Start of Supplied material

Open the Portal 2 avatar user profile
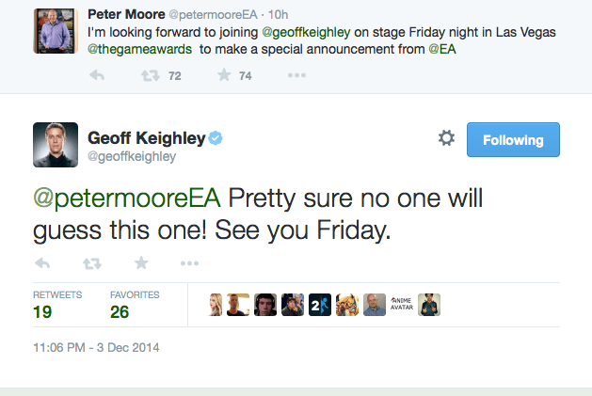The width and height of the screenshot is (592, 396). coord(320,305)
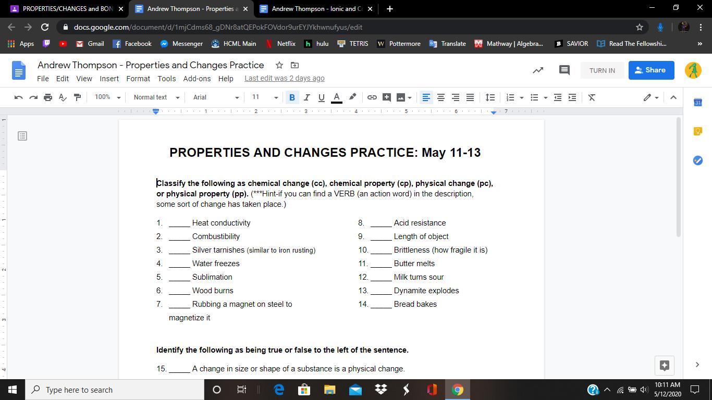The width and height of the screenshot is (712, 400).
Task: Toggle underline formatting
Action: [x=321, y=97]
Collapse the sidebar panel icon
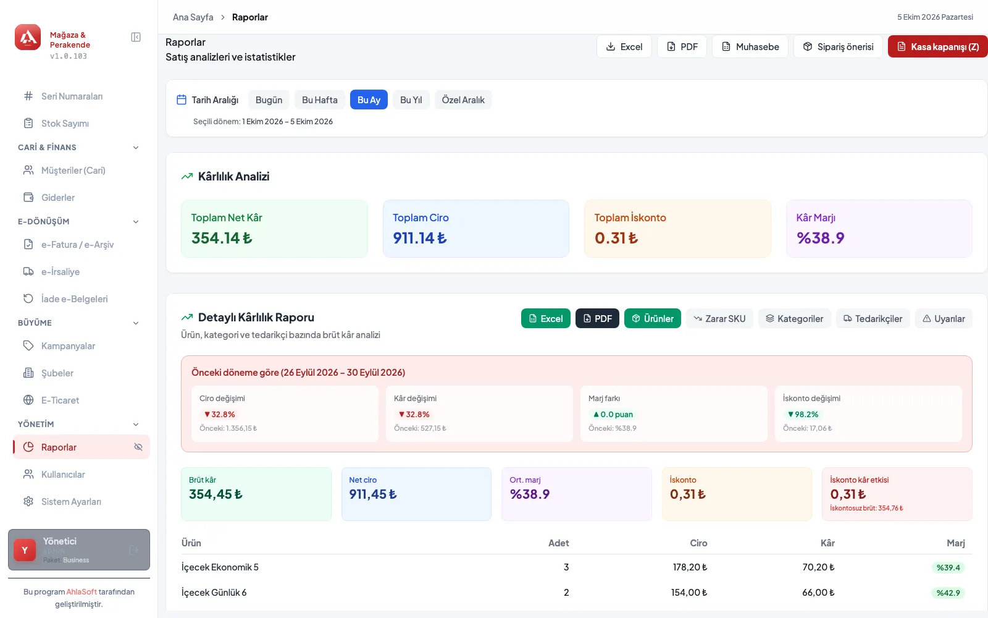Screen dimensions: 988x618 tap(136, 37)
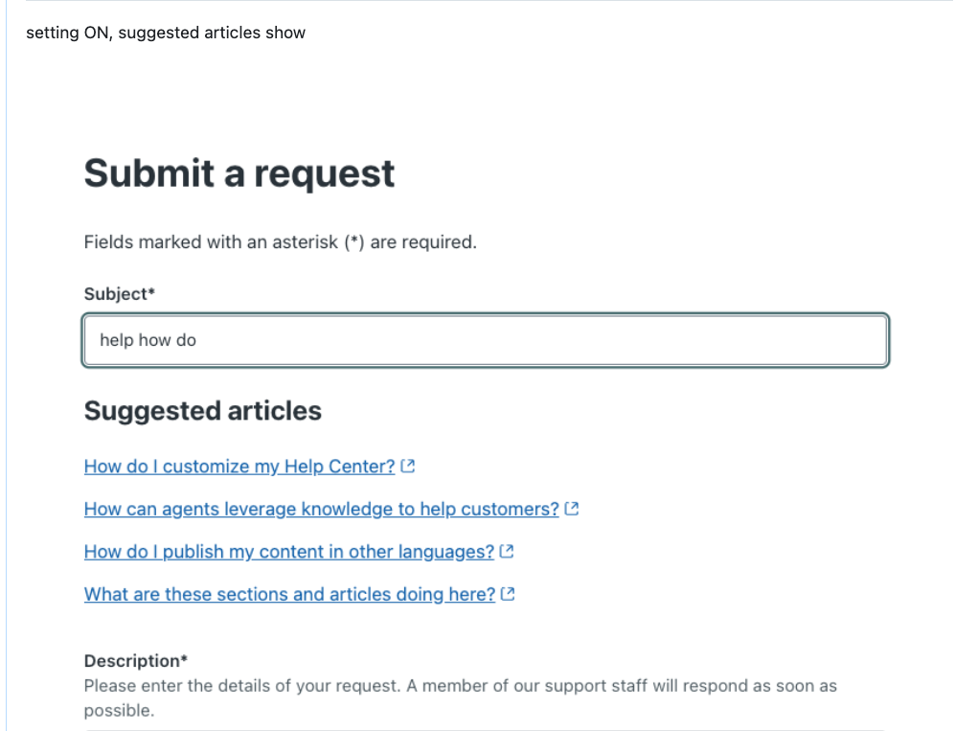This screenshot has height=731, width=955.
Task: Click external-link icon next to publish content link
Action: point(508,552)
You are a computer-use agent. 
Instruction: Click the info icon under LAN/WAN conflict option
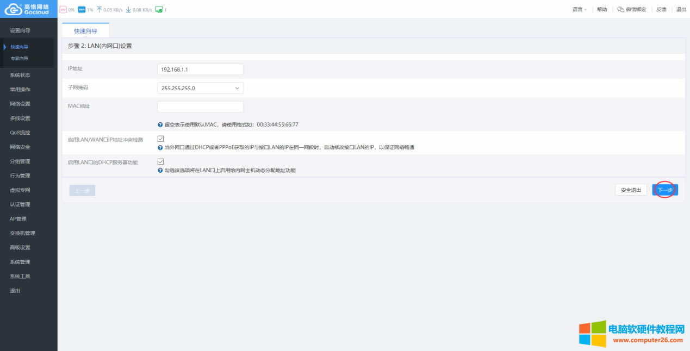coord(161,147)
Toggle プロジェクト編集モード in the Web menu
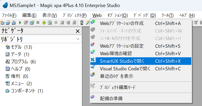The width and height of the screenshot is (202, 106). tap(118, 87)
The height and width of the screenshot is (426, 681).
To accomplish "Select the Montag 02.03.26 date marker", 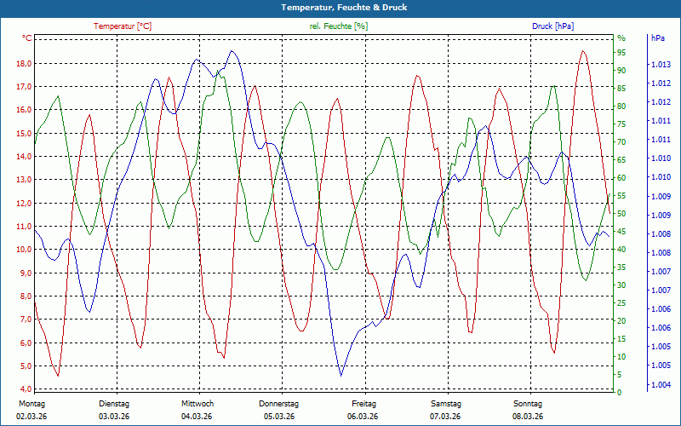I will pyautogui.click(x=31, y=410).
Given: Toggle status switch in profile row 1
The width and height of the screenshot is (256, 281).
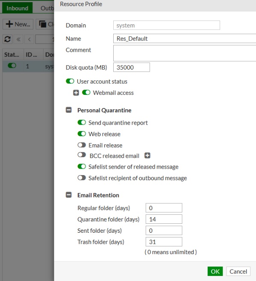Looking at the screenshot, I should 12,66.
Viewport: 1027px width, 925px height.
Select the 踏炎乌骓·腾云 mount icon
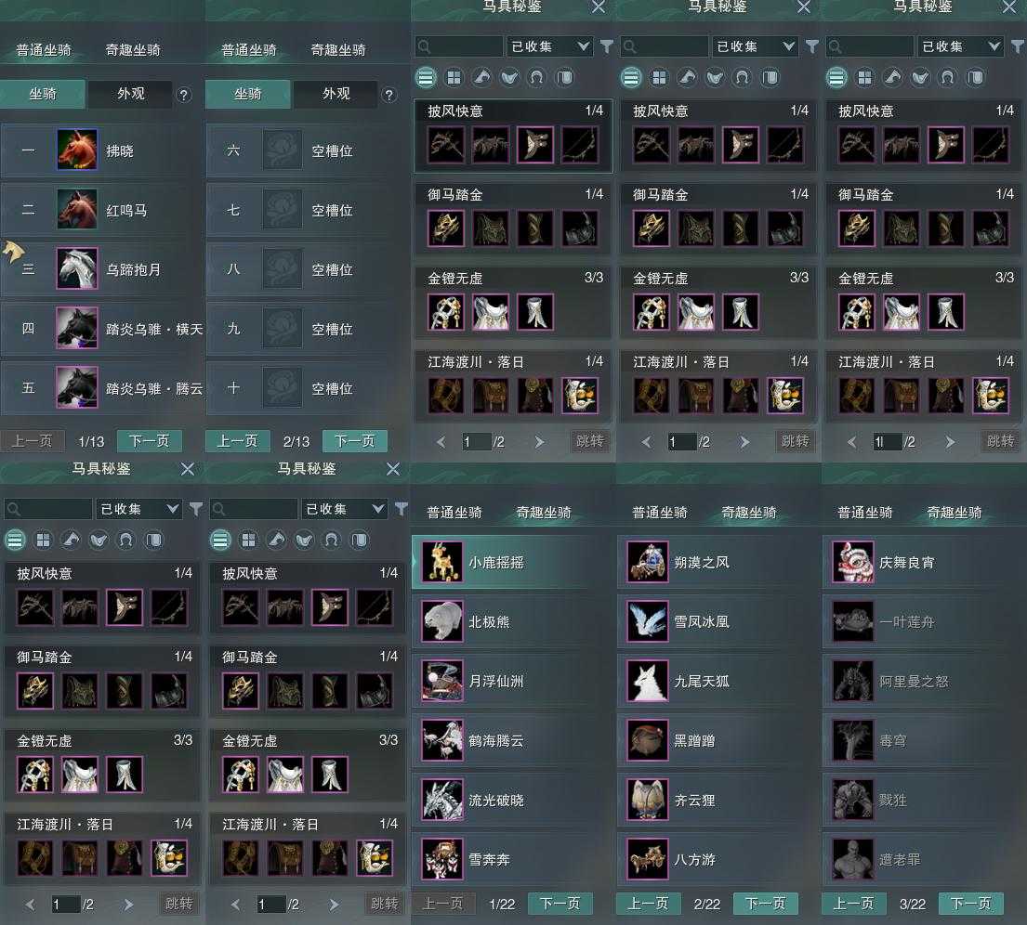point(77,387)
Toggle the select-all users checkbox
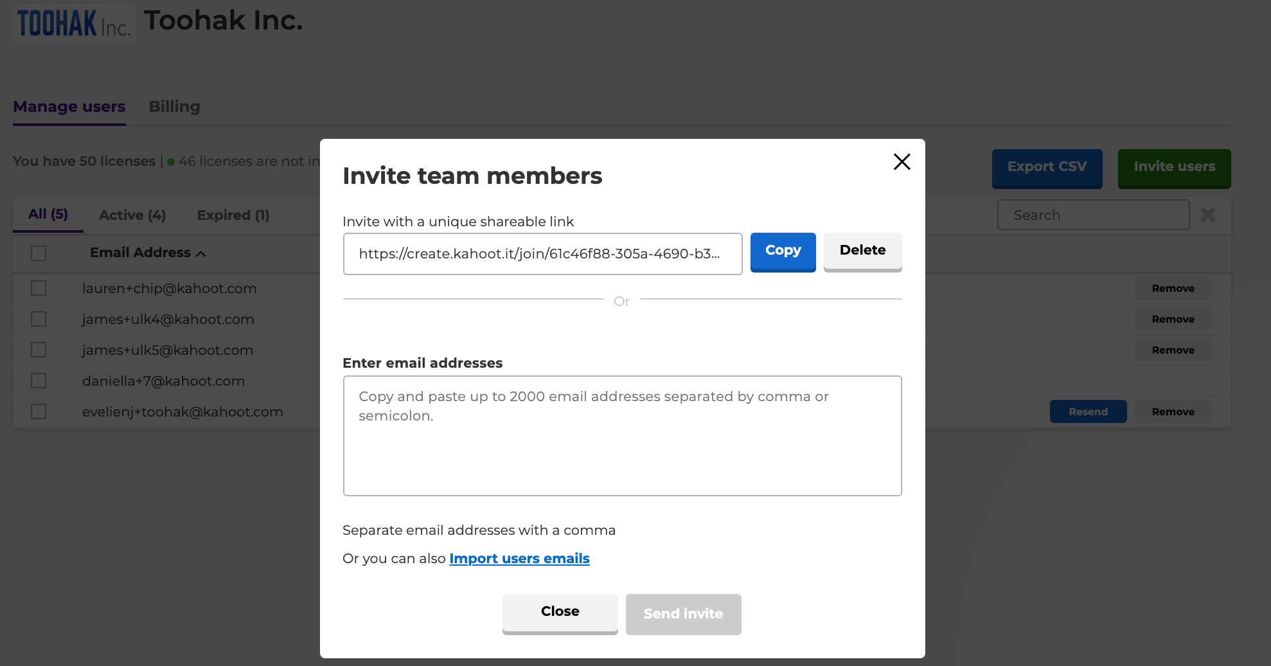 [x=39, y=253]
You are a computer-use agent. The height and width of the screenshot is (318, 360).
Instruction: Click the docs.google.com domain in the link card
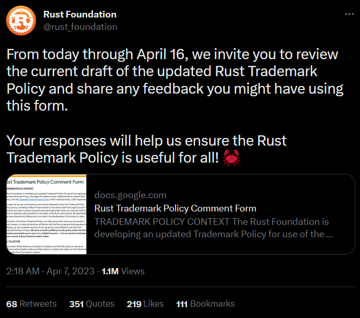[130, 195]
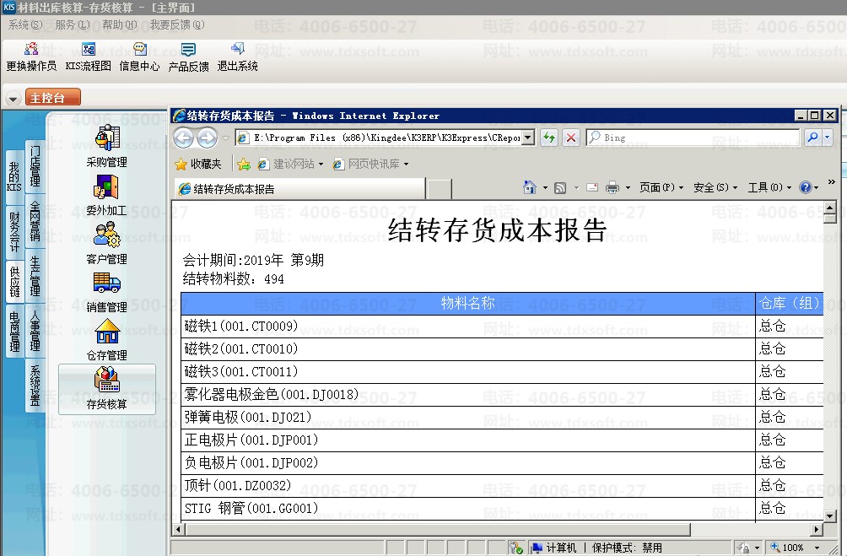Click the 产品反馈 feedback icon

tap(188, 57)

End of Supplied material

**Exercise requirements**.
Reproduce each line of the records above that contains the string "Instruction", copying every such line in full.

**Complete response**.
Instruction: Click the info icon under LAN/WAN conflict option
Instruction: Click the docs.google.com domain in the link card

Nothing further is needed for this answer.